LGBTQ multicultural events are often seen as useful strategies for teaching kids about the dangers of using discriminatory language in the school environment. However, events such as this -- though potentially evoking sympathetic response -- do not offer education about the social norms that mark and marginalize gender nonconformity and non-hetero sexualities. They ask students to have empathy for victims of violence and to stop their harassing behavior -- which is absolutely necessary -- but they do not help students understand the discrimination against LGBTQ people or ask them to question why they think it is OK to target LGBTQ and gender-nonconforming peers for harassment. Strategies to stop harassment are essential, but it is important to note that heteronormative policies and practices of the school that privilege straight students and students with traditional genders are not being brought into awareness or called into question. Setting aside one day events where people can show support and then return to ignoring the marginalization of LGBTQ students fails to produce long-term change and may potentially result in a further entrenchment of the idea that being LGBTQ is a "bad" or dangerous thing.

So, while it may be true that these "celebration" events are indicators of improved school climate, they are not indicative of a change in school culture, and they continue to mark LGBTQ students as "victims" who are "at risk" rather than as valuable members of the school community. We need to go further. At QuERI we routinely participate in these events both in area public schools and at our university, and we have coordinated our regional Day of Silence activities for years. We do believe in the value of these events for both raising awareness and "making the case" for more focused efforts in supporting LGBTQ students. And many of these events also offer opportunities for students' collective action, which can be an affirming experience for youth. But we strongly believe that schools need to also make a consistent effort to increase visibility of LGBTQ identities through positive representations: artistic and literary talent, professional and scholarly achievements, contributions to history and political successes.
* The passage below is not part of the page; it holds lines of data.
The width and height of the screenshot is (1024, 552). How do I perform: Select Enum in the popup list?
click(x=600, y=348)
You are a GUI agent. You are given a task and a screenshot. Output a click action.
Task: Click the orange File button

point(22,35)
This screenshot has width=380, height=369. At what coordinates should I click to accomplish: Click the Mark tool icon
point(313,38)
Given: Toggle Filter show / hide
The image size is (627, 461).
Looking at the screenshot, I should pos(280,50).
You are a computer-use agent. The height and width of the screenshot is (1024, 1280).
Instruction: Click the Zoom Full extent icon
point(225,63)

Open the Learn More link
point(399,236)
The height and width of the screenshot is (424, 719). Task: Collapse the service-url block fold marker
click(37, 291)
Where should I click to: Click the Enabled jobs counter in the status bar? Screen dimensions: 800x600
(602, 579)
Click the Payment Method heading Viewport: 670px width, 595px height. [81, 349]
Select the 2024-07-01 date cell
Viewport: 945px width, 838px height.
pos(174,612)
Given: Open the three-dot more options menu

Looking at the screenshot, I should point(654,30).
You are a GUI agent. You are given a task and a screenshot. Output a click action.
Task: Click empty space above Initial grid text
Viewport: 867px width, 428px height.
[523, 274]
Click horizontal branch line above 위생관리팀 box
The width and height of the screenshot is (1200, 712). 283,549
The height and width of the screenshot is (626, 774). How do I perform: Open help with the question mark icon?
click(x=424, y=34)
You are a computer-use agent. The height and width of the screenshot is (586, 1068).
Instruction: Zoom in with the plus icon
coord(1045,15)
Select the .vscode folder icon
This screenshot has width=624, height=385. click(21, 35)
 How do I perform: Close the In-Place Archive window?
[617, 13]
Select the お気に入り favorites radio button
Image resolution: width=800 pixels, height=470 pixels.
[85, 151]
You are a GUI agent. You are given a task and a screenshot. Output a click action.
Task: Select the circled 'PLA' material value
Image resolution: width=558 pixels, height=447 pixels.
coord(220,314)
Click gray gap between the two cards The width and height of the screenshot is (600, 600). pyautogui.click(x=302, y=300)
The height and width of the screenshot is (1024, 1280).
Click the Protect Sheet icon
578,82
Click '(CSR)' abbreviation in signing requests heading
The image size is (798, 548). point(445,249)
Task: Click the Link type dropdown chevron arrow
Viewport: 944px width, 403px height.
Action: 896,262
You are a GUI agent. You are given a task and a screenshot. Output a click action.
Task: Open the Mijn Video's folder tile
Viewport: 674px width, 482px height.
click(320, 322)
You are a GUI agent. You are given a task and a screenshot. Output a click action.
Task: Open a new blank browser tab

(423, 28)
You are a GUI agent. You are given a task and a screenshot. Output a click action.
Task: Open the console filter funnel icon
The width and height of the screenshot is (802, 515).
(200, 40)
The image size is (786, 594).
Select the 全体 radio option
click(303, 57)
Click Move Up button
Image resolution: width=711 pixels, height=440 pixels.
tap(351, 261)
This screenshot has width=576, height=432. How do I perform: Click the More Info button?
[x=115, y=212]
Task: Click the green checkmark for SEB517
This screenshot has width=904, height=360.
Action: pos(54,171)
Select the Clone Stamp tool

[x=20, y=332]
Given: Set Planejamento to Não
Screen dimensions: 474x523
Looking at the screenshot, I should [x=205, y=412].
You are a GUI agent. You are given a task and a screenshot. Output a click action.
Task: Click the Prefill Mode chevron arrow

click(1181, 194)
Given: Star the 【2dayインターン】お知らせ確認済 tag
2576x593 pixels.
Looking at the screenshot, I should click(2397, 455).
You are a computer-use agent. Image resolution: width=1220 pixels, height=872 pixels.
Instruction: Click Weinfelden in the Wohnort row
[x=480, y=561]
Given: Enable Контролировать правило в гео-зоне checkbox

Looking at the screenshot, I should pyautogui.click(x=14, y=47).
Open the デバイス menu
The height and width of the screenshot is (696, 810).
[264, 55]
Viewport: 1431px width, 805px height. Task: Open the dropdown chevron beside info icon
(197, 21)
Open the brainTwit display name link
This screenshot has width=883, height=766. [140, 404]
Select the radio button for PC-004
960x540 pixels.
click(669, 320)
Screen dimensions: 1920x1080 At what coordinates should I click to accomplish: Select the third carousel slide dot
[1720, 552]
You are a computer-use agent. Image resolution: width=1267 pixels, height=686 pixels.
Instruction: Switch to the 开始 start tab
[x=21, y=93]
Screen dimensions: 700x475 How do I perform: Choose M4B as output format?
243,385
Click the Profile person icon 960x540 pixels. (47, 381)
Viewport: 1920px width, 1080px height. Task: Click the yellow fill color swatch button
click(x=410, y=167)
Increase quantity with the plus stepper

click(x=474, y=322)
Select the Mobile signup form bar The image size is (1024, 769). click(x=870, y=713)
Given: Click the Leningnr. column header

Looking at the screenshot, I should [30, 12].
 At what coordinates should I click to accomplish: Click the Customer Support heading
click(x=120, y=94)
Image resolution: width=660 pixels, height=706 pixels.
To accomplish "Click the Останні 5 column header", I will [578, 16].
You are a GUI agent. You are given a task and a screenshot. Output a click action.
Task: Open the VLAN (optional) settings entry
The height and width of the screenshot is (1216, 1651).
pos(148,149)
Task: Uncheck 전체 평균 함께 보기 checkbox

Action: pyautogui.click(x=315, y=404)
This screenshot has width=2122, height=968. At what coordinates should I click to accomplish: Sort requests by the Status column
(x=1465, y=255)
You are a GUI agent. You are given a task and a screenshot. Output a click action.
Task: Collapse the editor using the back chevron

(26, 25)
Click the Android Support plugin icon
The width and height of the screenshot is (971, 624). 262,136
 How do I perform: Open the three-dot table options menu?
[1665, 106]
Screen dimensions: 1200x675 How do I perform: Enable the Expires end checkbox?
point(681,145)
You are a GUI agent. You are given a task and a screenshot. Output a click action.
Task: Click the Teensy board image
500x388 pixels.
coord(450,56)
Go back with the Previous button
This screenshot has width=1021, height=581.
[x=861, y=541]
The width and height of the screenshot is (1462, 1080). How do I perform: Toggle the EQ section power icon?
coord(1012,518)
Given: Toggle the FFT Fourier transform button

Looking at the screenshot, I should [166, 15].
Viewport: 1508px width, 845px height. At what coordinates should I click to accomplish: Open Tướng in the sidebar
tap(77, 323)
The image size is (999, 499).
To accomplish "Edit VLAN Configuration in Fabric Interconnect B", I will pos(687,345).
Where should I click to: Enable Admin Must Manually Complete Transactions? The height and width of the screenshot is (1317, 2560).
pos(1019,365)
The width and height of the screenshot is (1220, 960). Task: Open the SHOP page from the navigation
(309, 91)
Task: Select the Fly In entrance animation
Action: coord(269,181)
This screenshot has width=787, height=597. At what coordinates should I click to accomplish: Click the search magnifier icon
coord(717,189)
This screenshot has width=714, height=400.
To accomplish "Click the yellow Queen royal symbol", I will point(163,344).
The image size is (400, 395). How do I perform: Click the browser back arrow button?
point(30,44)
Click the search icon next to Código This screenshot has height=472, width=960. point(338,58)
Adding such representations to the school community's worldview is a necessary component for challenging the pervasive stigmatization of LGBTQ identities and moving toward inclusive school cultures. The bullying and harassment (and worse) of LGBTQ people in schools and on America's streets is a contemporary issue that calls for immediate, forceful, committed and sustained action to stop it. But recognizing the harassment and aiming to stop it is not all that "inclusion" and "diversity" should mean in schools. Not only should all children have access to a safe and comfortable learning environment, but they should feel that they are valued, respected members of the school community -- not victims to be saved -- and they should be able to see themselves positively reflected in the curriculum and school social life. Let's move beyond only acknowledging LGBTQ identities during one-day visibility events and toward schools that embrace the contributions of LGBTQ people to the world, and of LGBTQ students and families to school communities.

This piece is partially based on our 2012 research study "Safety, celebration and risk: Educator responses to LGBTQ professional development," published in Teaching Education.